Je n'ai pas le "pourquoi" de cette règle, malheureusement...


----------



## Janric

Hello

L'Iran est Masculin. L'apostrophe ne fait rien à l'affaire elle sert uniquement à éviter "Le Iran" qui arrache une oreille francophone.
Israel est également masculin.

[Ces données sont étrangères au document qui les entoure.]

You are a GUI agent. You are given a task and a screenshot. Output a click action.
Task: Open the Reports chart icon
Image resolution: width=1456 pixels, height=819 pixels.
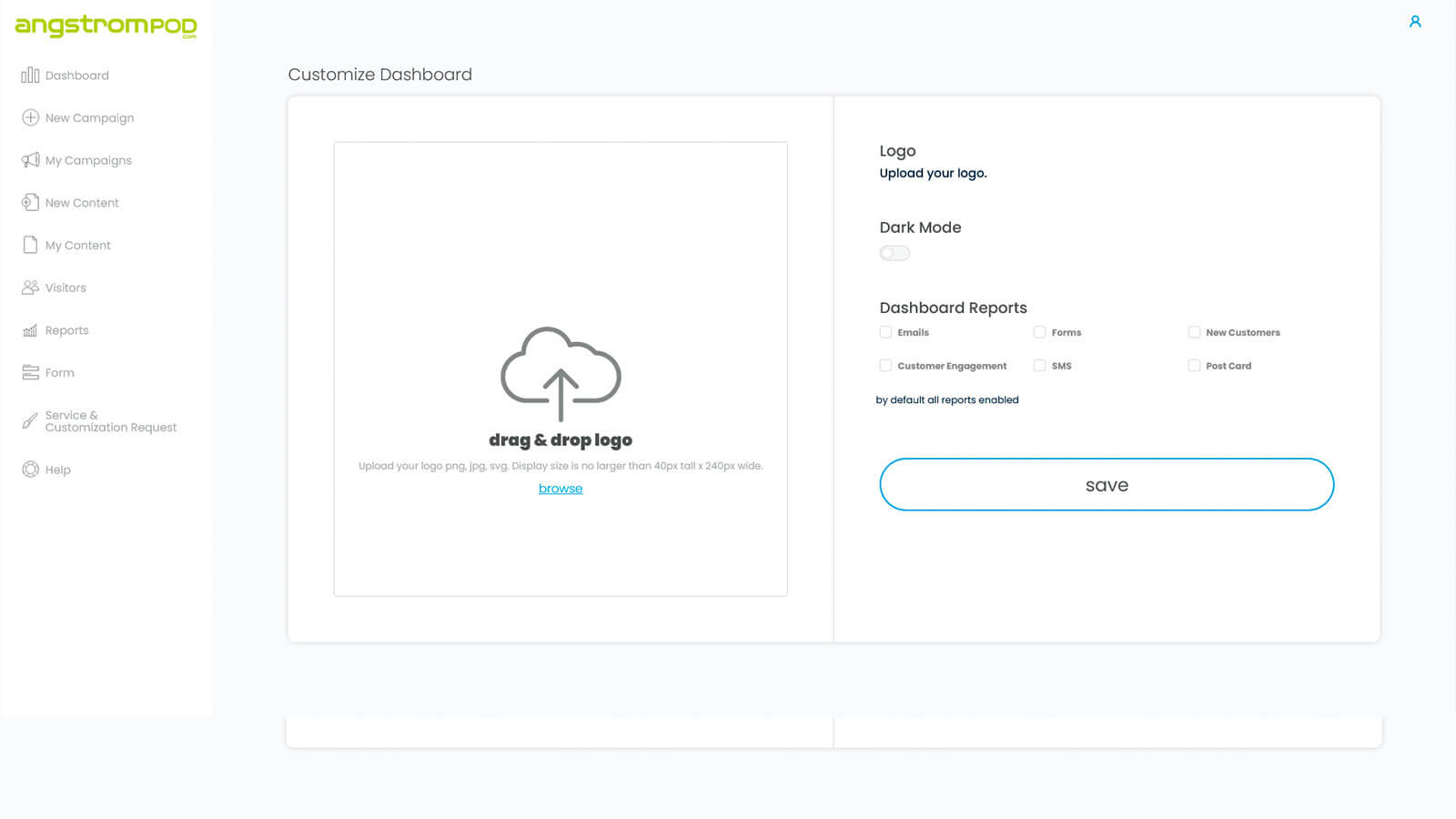(x=30, y=330)
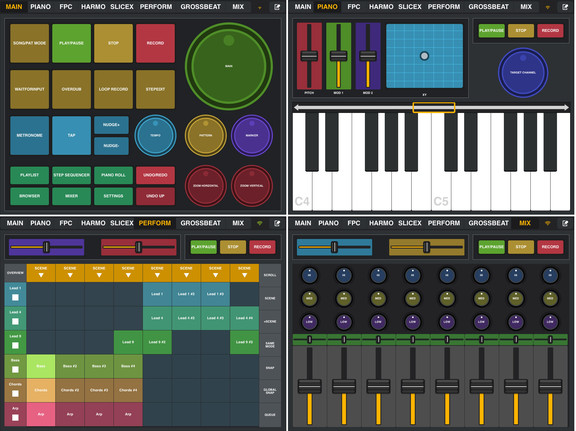Image resolution: width=576 pixels, height=431 pixels.
Task: Click the ZOOM VERTICAL red knob
Action: (x=252, y=186)
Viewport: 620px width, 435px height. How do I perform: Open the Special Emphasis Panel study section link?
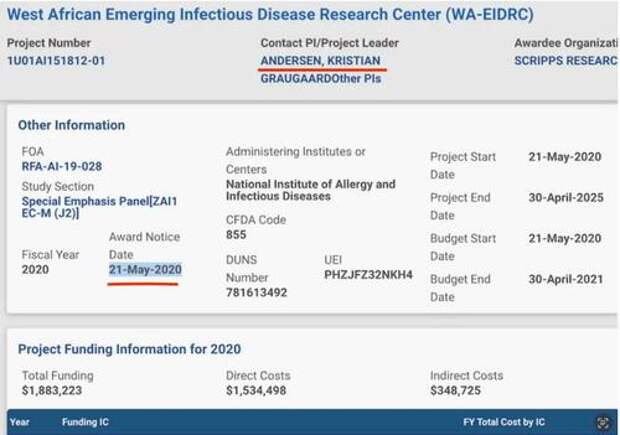pyautogui.click(x=99, y=201)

En matière de pays, le "e" final est un meilleur indice.
[…]

Salut


----------



## Janric

L'Iran et l'Irak sont masculins


----------



## marget

Bonjour,

     Bien que le Mexique et le Mozambique terminent en "e", ce sont des mots masculins.  En général, si le nom d'un pays termine en "e", c'est féminin.  Quelqu'un pourrait-il me l'expliquer?

Merci d'avance!


----------



## Clayra

Qu'un nom de pays se termine en -e ne signifie pas qu'il est féminin, même si c'est souvent le cas. En fait il n'y a pas d'explication, ces pays sont des mots masculins, et c'est tout. Je sais peut-être un peu bizarre, mais bon c'est le français...


----------



## pieanne

[…]

C'est vrai que les mots français se terminant en -e ne sont pas obligatoirement féminins: le cartable, le vignoble, le globe, il y en a des milliers d'autres.

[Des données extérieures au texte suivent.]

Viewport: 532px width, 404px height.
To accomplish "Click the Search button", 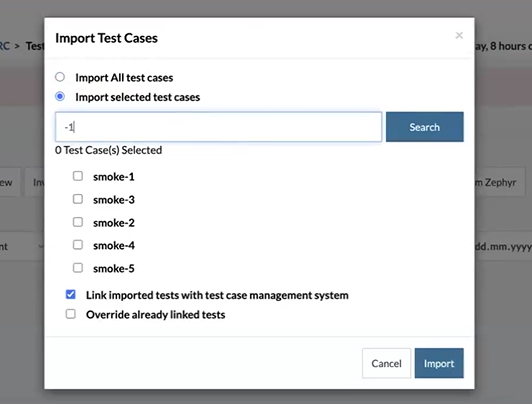I will click(x=425, y=127).
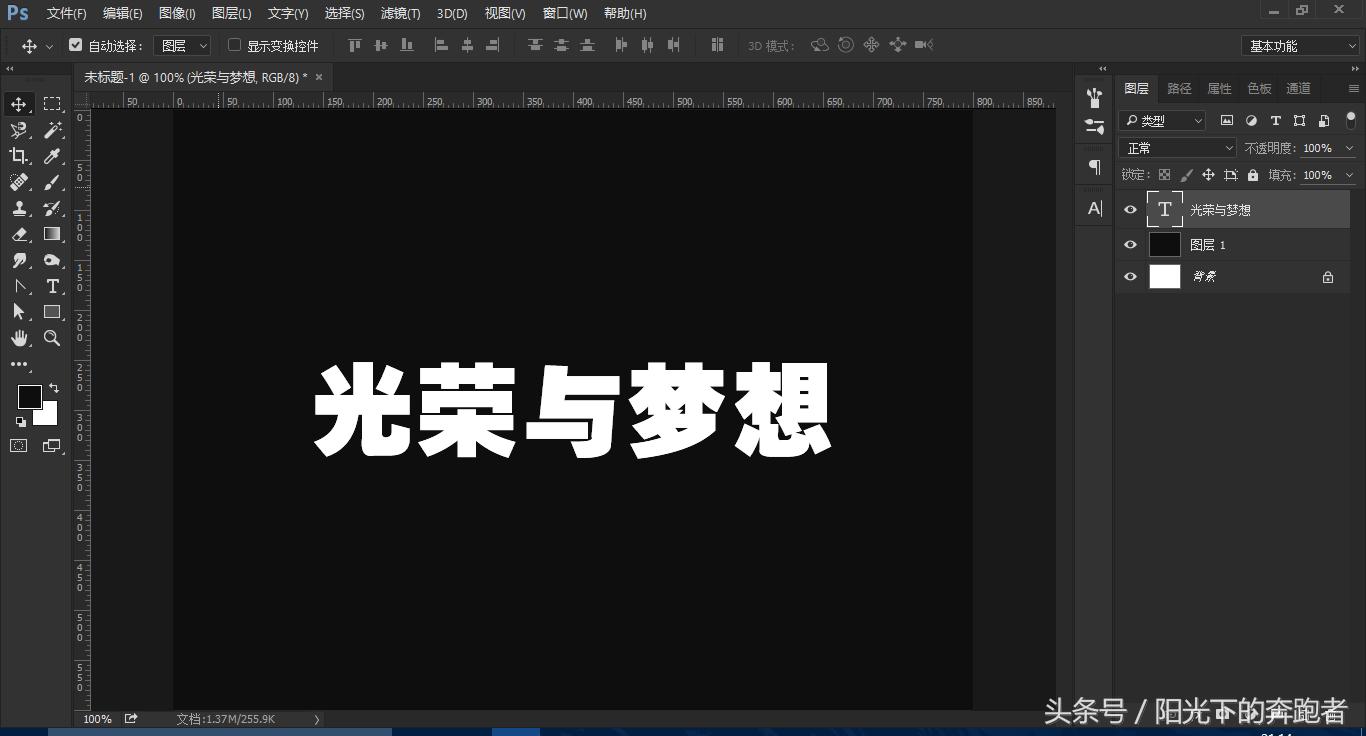Toggle visibility of the 光荣与梦想 text layer
Screen dimensions: 1366x736
1130,209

En ce qui concerne les noms de pays, il semble qu'il y ait des exceptions, comme Marget l'a repéré: le Mozambique, le Cambodge, le Zimbabwe, le Mexique, le Cameroun, et ça doit être à peu près tout...


----------



## Outsider

"Mexique" est masculin en espagnol et "Mozambique" est masculin en portugais. Peut-être c'est cette la raison.


----------



## marget

Merci, je me demandais si l'origine de ces mots avait quelque chose à voir avec le genre.


----------



## Moity Jean

Bonjour,

On peut aussi ajouter que *la* Haute Volta est devenue *le* Burkina Faso !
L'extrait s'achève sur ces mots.